◆ **Work order**
Pull every line that includes the word "Restaurant" from the data.

"""

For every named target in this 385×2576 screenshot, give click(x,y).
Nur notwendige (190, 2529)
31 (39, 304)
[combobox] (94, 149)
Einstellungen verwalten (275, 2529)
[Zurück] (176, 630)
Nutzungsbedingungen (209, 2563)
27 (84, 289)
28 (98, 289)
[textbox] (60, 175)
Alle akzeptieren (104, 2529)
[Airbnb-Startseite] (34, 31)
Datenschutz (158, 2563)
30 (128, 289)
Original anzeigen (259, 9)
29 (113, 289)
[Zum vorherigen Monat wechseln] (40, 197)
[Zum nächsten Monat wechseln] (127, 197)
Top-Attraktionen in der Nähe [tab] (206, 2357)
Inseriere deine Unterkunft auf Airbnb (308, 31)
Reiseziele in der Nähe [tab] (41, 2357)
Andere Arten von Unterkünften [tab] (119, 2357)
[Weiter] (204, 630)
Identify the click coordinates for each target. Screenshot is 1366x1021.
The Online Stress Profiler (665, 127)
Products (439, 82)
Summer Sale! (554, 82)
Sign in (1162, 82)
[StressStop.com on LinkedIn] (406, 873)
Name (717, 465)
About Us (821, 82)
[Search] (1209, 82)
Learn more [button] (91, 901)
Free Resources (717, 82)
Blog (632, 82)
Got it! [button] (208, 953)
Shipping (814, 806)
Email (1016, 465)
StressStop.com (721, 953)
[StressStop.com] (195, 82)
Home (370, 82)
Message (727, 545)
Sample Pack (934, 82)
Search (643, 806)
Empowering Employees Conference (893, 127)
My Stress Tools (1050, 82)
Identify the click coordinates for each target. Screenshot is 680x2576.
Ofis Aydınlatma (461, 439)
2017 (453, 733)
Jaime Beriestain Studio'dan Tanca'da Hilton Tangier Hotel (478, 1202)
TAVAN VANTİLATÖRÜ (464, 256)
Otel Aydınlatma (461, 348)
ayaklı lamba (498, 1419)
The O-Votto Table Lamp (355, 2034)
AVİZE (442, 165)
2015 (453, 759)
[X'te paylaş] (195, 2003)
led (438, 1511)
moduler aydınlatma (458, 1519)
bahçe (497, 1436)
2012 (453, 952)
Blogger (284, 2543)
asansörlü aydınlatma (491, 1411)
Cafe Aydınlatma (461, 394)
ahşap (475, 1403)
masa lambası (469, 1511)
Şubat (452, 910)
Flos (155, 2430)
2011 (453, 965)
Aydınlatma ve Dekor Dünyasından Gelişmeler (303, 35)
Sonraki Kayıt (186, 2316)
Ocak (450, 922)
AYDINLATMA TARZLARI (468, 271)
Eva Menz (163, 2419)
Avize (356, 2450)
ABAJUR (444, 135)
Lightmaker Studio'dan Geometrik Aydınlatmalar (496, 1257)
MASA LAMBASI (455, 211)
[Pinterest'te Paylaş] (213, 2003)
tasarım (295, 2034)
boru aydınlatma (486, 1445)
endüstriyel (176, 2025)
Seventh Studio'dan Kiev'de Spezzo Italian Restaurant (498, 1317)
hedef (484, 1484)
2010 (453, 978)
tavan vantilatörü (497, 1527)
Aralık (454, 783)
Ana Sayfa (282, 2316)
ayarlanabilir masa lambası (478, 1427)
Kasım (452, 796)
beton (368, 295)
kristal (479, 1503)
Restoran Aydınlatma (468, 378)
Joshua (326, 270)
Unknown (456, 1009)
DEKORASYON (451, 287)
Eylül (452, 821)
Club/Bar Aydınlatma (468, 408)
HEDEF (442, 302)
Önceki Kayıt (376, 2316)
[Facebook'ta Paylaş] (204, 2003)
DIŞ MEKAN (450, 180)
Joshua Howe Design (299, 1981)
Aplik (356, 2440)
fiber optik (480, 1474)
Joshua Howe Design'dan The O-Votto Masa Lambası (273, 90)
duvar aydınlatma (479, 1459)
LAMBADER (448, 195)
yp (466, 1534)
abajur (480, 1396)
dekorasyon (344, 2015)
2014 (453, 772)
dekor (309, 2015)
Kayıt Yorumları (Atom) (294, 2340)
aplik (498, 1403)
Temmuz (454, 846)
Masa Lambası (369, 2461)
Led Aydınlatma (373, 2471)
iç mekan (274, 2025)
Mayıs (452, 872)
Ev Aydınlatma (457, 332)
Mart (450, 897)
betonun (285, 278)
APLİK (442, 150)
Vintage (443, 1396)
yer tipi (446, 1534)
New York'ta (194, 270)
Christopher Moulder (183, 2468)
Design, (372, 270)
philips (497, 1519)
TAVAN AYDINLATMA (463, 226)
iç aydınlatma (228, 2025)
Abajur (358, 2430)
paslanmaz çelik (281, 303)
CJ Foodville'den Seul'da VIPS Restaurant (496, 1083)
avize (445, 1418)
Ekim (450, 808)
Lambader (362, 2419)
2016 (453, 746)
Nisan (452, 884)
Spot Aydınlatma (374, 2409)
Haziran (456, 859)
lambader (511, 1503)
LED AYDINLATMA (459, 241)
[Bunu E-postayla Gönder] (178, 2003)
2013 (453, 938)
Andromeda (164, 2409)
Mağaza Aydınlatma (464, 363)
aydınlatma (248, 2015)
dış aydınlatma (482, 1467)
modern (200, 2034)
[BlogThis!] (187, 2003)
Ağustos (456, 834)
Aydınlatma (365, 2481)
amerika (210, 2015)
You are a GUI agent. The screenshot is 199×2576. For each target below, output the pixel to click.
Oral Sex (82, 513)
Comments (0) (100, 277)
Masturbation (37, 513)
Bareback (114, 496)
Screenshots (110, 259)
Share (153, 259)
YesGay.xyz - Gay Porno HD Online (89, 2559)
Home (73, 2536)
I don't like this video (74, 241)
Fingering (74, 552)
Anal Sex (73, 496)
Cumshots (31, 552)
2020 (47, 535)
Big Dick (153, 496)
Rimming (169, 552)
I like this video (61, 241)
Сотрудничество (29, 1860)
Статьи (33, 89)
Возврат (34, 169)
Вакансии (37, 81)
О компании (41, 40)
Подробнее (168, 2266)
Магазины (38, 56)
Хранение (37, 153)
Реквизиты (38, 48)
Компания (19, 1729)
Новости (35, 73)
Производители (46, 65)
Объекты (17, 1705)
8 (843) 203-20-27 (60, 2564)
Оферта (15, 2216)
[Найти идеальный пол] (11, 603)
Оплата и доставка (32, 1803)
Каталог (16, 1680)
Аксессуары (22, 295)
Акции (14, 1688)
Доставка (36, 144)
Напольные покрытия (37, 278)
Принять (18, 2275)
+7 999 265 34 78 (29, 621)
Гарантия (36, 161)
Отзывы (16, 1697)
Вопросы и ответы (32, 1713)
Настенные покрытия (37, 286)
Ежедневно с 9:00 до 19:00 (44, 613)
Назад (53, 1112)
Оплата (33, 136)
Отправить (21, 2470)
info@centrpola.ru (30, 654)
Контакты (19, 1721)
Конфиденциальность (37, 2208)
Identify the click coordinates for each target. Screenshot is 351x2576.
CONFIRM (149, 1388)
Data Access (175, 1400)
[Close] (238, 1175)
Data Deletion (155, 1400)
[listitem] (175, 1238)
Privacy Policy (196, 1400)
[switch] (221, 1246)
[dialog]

"""

◆ **Your solution**
Seventh Studio'dan Kiev'de Spezzo Italian Restaurant (498, 1317)
CJ Foodville'den Seul'da VIPS Restaurant (496, 1083)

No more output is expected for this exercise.